3. Next, adds 1 to both the global counter (total requests overall) and the web request counter (number of requests you're collecting passing through this program once). Prints out which web request number you've just completed.
4. Checks to see whether there is a 'next' token in the json downloaded from Twitter. If there is no 'next' token, this indicates that you've reached the last page of the search results derived from your search parameters. It will set the finished variable to "true" to prevent you from running through the loop again if you have reached the end. If not, it will continue onto the next pass through the loop for another request.
5. Adds the tweets you just collected to nested dictionary where each individual tweet is stored as a dictionary within a larger dictionary of all tweets.
6. If running through the loop again, pauses the program temporarily to prevent you from exceeding the rate limits. Sets the 'next' token for the subsequent request to the 'next' token you were given in order to avoid pulling the same tweets in your next request.

In [None]:
while finished == False:
    r = api.request('tweets/search/%s/:%s' % (PRODUCT, LABEL), 
                    {'query':SEARCH_TERM,
                     'fromDate':FROM_DATE,
                     'toDate':TO_DATE,
                     'maxResults':SYSTEM_LIMIT,
                     'next':NEXT_TERM})
    
    # checking for error codes
    if r.status_code != 200:
        print('Error: r.status_code: ', r.status_code)
        if r.status_code == 429:
            print("Exceeded rate limit")
        break
    
    # counting the requests and exiting if reached the max.
    web_request_count += 1
    global_counter += 1
    print('Completed web request: ', web_request_count)

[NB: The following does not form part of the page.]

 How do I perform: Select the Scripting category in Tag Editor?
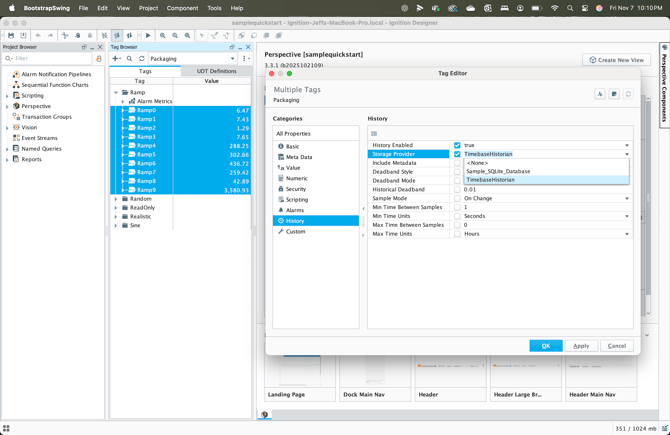(296, 200)
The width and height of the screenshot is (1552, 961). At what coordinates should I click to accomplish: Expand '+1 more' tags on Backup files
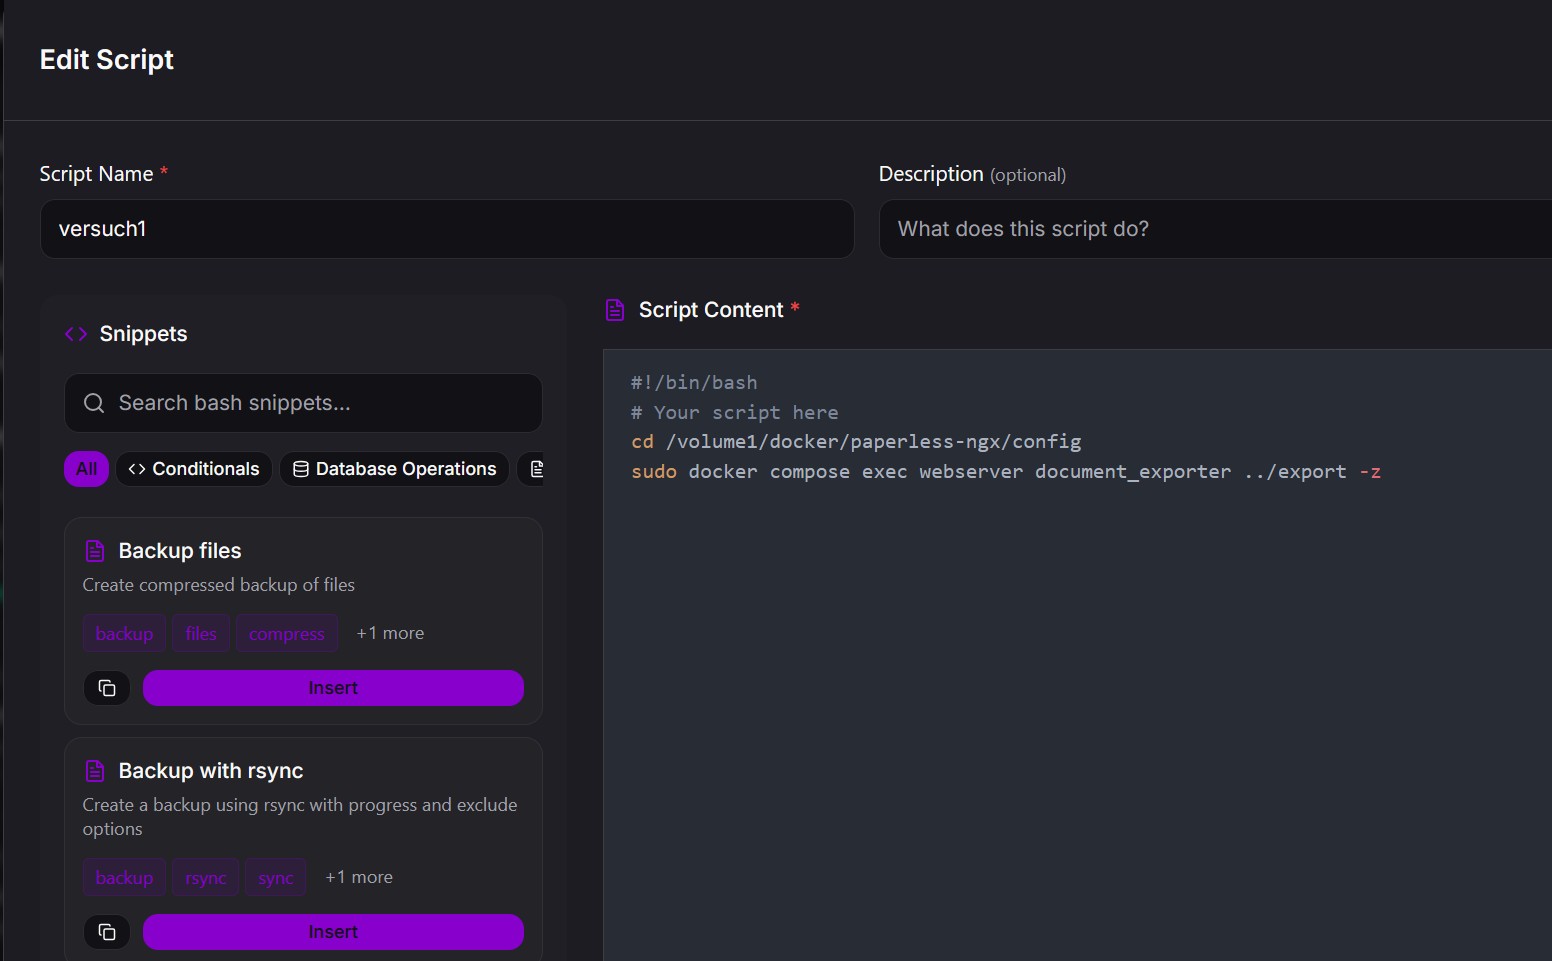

    if 'next' not in r.json():
        finished = True
        print("Reached end of results.")
        print("Program complete. Number of requests collected is", web_request_count)
        print("'next' token for subsequent requests is", NEXT_TERM)
        print("Total number of requests completed is", global_counter)
    elif (web_request_count == REQUEST_MAX):
        finished = True
        NEXT_TERM = r.json()['next']
        print("Finished up to number of maximum requests.")
        print("Program complete. Number of requests collected is", web_request_count)
        print("'next' token for subsequent requests is", NEXT_TERM)
        print("Total number of requests completed is", global_counter)
    
    # adding to the dictionary containing the results
    results = r.json()['results']
    for tweet in results:
        nested_dict[num_dict] = tweet
        num_dict += 1
    
    # Pausing program to prevent exceeding the rate limits.
    # If this is the last loop (i.e. finished == True), this step is omitted.
    if finished == False:
        print("Pausing for", TIME_PAUSE, "seconds before next request.")
        time.sleep(TIME_PAUSE) # pauses program as only 30 requests
        print("Finished pausing. Moving on to next request.")
        NEXT_TERM = r.json()['next']

### 4. Storing dictionary of tweets

In [None]:
# storing the nested dictionary of tweets
with open(filename, 'a', encoding='utf8') as f:
    json.dump(nested_dict, f)

#### *If you are wanting to complete another request with different search parameters, return to top of B. above, adjust your parameters, and run all of B. again. Do NOT rerun A.*

## C. Loading your Saved Tweets from a JSON File

### 1. Loading dictionary of tweets

In [None]:
with open(filename, 'r') as g:
    datastore = json.load(g)

### 2. Printing out your results

In [None]:
# printing something random to test results read properly
print(datastore['1']['created_at'])
print(datastore['100']['created_at'])
print(datastore['200']['created_at'])
print(datastore['300']['created_at'])
print(datastore['400']['created_at'])
print(datastore['500']['created_at'])